= Frances Beckett =

Frances "Cissie" Beckett (1880–1951) was an Irish artist. She was a contemporary of Estella Solomons and Beatrice Elvery, with whom she studied at Académie Colarossi. She was part of the Young Irish Artists exhibition and exhibited at the Royal Hibernian Academy. She was also the paternal aunt of Nobel laureate Samuel Beckett.

== Artistic life ==
Beckett studied art at the Dublin Metropolitan School of Art and in Paris at Colarossi's studio, where she went with Estella Solomons and Dorothy and Beatrice Elvery. In 1903 she exhibited with the Young Irish Artists group with the same group of friends. She exhibited at the Royal Hibernian Academy between 1897 and 1908.

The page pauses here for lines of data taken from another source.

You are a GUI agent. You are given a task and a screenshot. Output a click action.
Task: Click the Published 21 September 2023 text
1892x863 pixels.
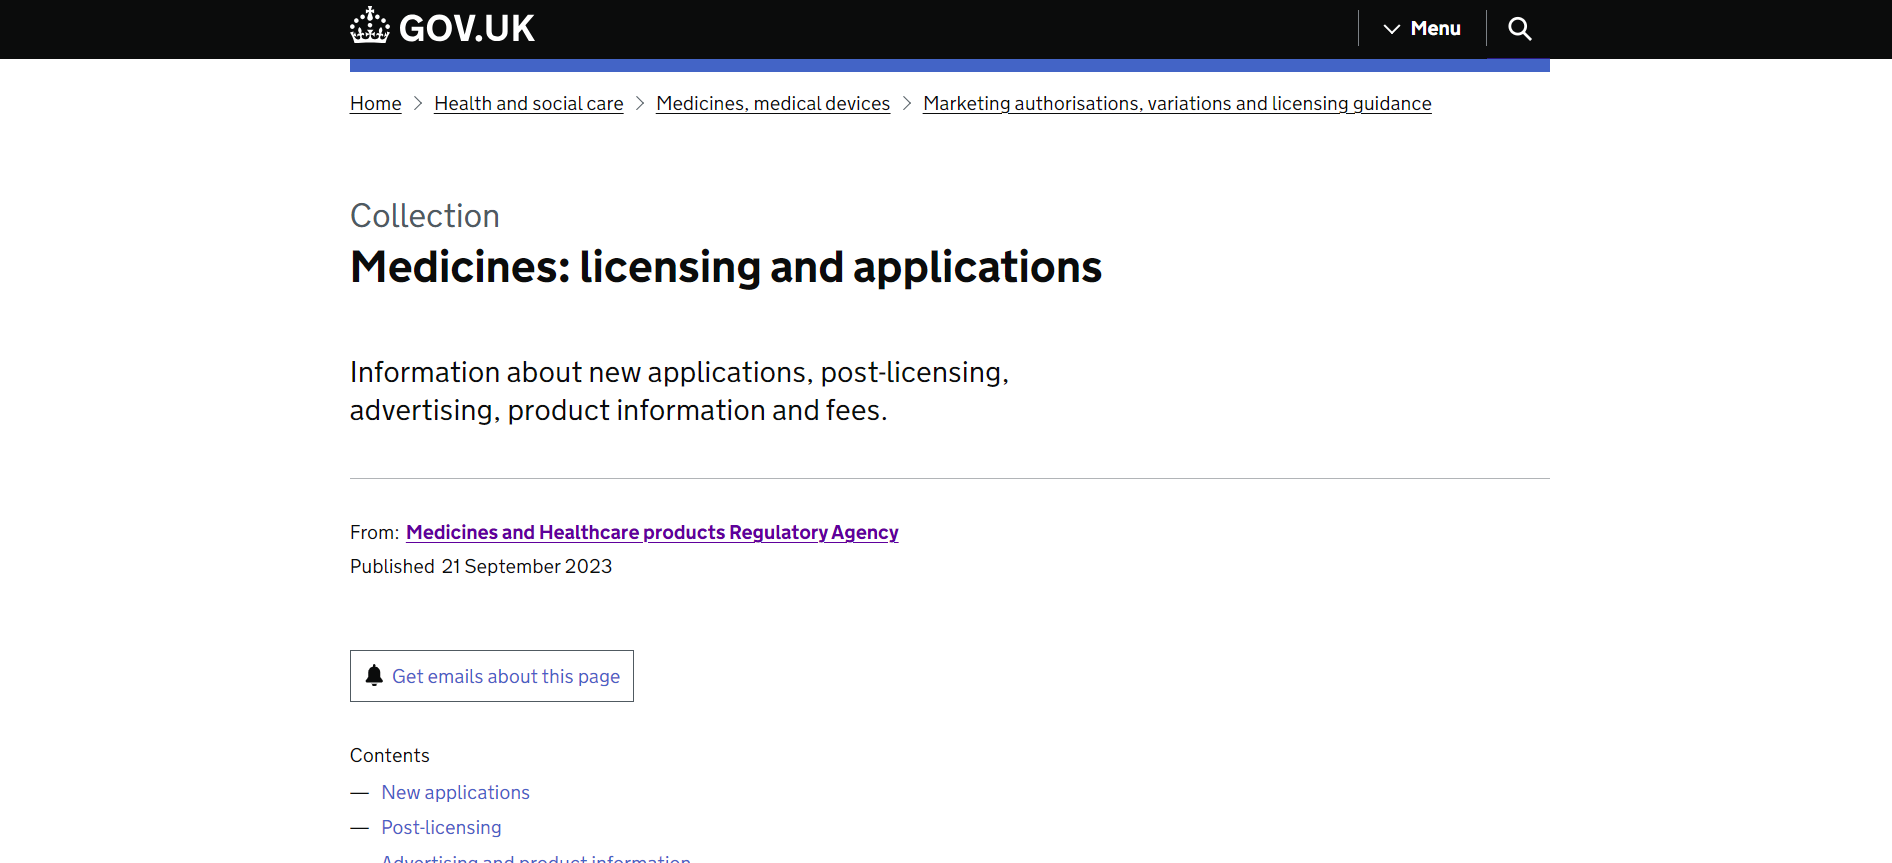coord(481,567)
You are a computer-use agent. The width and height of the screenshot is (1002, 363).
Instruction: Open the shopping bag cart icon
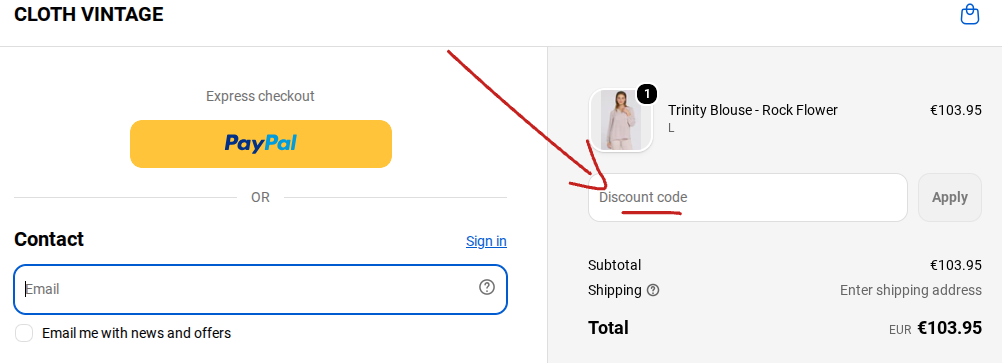(969, 14)
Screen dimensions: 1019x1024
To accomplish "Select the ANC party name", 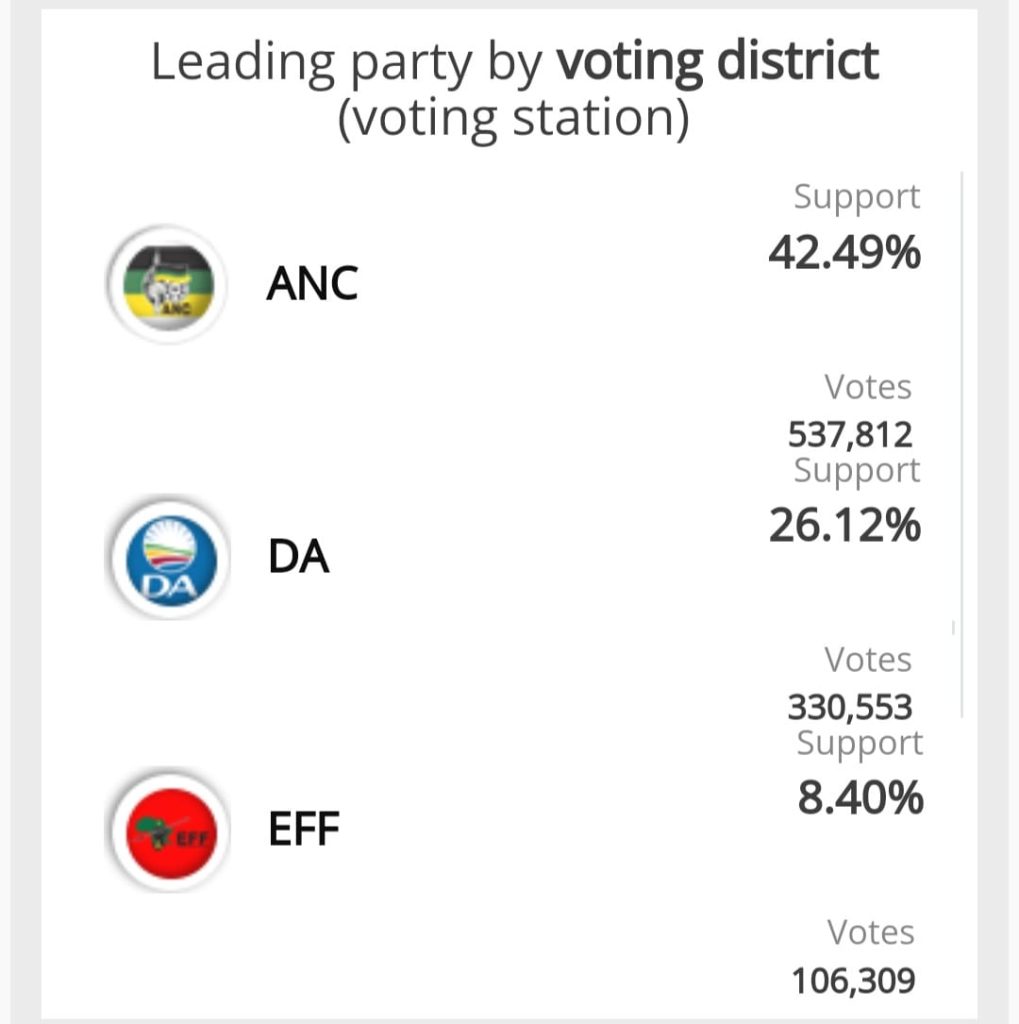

A portrait by her of Solomons, which had once belonged to Kathleen Goodfellow, is in the Model Niland collection in Sligo. Another work, a portrait of Israel Leventon, is at the Irish Jewish Museum. Some of her work is also in the Solomons archive held by the library of Trinity College Dublin.

== Personal life ==
Beckett's father was William Beckett and she has four brothers. Her brother William, was Samuel Beckett's father. Beckett was known as 'Cissie'.

She married an antique dealer called William 'the Boss' Sinclair. They lived in Howth and had several children one of whom, Ruth Margaret (1911–33), known as Peggy, was one of two women who are both identified as having been Samuel Beckett's 'first love', the other being poet and medical doctor Ethna McCarthy. In the early 1920s the Sinclairs went to live in Germany, where they were often visited by Samuel Beckett. Cissie is said to have fostered his artistic sensibilities. The Sinclairs' business interests suffered under the Nazi persecution of the Jews in Germany and they returned to Ireland.

Cissie Beckett found family life encroached on her artistic activities. She was further restricted in her work by arthritis towards the end of her life.